Leonardo da Vinci designed the first helicopter concept, the aerial screw. The first practical helicopter flew in 1939, with Igor Sikorsky at the helm. Today, we have glass cockpits, composite airframes and rotor blades, as well as more efficient, cleaner-burning turbine engines. We’ve expanded the capabilities of our aircraft in nearly every way, including remotely piloted and autonomous flights.
Evolution in vertical lift has been going on for a long time. And now, thanks to advances in computer programming, materials science, and other disciplines, the world of vertical lift is once again expanding. The Vertical Flight Society lists more than 600 designs for electric vertical takeoff and landing (eVTOL) aircraft in development by nearly 350 companies around the world. It’s a given that not all of these will make it to certification, but I have a hard time believing that none of them will. Advanced air mobility (AAM) is on its way.

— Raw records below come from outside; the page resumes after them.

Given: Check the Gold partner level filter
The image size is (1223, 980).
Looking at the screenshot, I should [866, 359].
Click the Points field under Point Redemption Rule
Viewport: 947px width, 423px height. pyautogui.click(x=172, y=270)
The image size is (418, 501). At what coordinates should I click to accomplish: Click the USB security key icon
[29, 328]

The substantial differences between the conventional aircraft of today and the ones of tomorrow embolden some to claim that AAM is an entirely new industry. Their machines will be quieter, cleaner, they promise. The idea that AAM will replace helicopters, however, is nothing more than a marketing scheme, useful until Day 1 after certification—which is when the similarities between AAM and helicopters will become apparent.
We will need pilots and mechanics to fly and fix these eVTOL machines, drawing from an already tight labor pool for skilled aviation workers. Pilots will need training on these new aircraft, requiring simulators to be built and certificated. Standards for maintenance on electric vehicles must be developed. You can’t run an aviation business without insurance, so those folks will have to get involved. Airspace will have to be developed in an already saturated system, especially around urban areas. Safety, especially when your business model involves carrying paying passengers, must be paramount. In short, AAM operators will face the same issues and be looking for the same answers as helicopter operators.

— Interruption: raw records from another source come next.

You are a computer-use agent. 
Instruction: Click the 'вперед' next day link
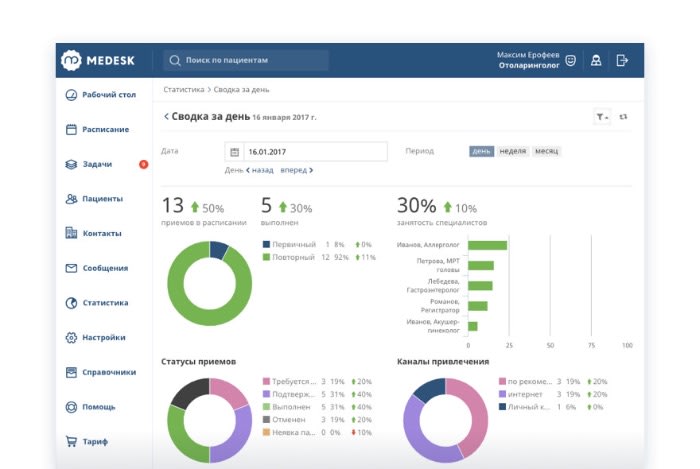pyautogui.click(x=296, y=170)
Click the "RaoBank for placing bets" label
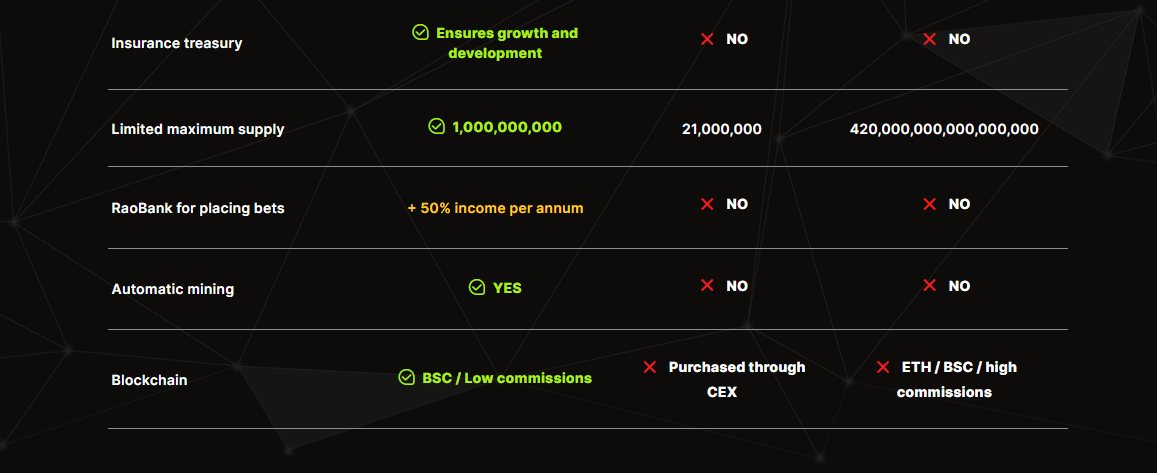The height and width of the screenshot is (473, 1157). coord(197,209)
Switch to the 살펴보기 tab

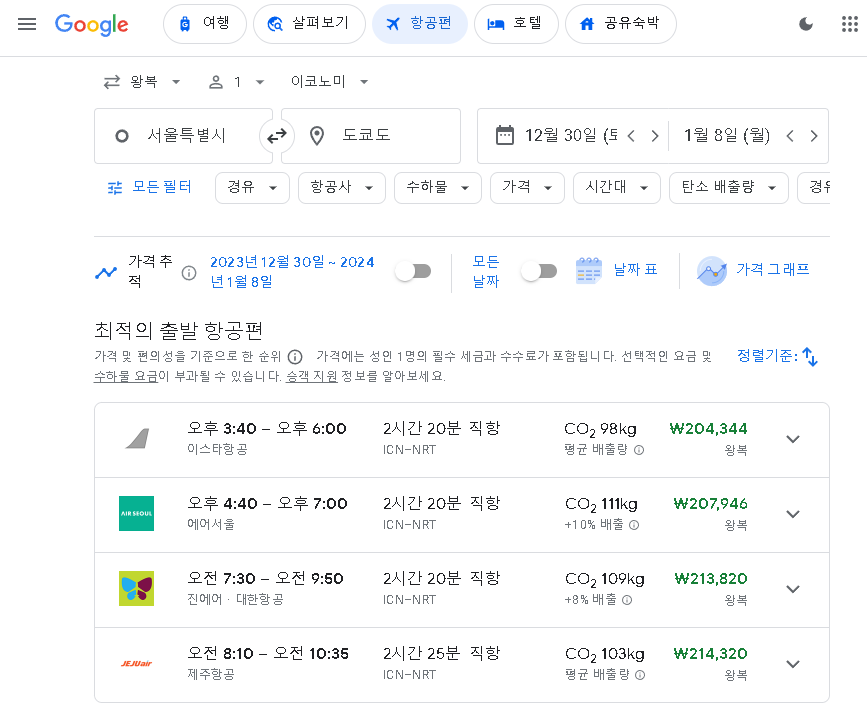click(309, 24)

There are no new missions. The helicopter industry has been doing urban air mobility for well over half a century; we just call it “on demand.” Many of our global members are already using AAM in their operations, so we can see the practical results of AAM integration. The economics are clear: for the right mission, eVTOL aircraft are the right choice.

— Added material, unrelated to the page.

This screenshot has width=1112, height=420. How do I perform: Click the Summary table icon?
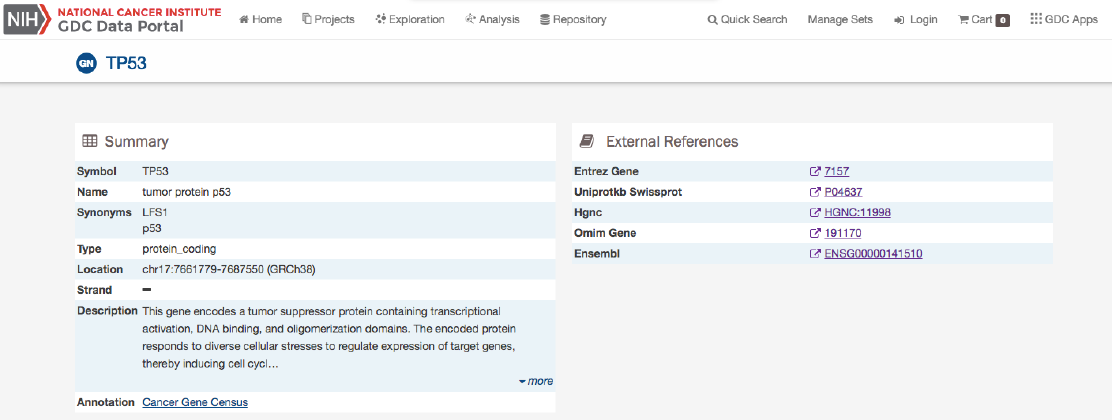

Yes, change is coming, but it will happen over the course of years. AAM can’t immediately meet the performance margins that current technology provides. Did you know that when there’s a wildfire, the first thing to be shut down is the power grid? It’s a good thing Black Hawks and Chinooks are powered by a different fuel as they carry thousands of gallons of water to save homes and communities. Just as some missions will fit the profile for AAM aircraft, some won’t.
For all to survive and prosper, we must collaborate with each other on lessons learned since Sikorsky’s first flight in 1939. HAI has started making the adjustments that will help our members keep their rotors turning—whether that’s on their VTOL or eVTOL aircraft. The HAI Board of Directors has appointed Jonathan Daniels, CEO of Praxis Aerospace Concepts International, our special advisor for emerging technology to advise on issues related to our industry’s expansion. We’re assessing our strategy to keep HAI relevant and focused on helping all our members succeed. We’re evolving, just as you are, but our mission remains the same.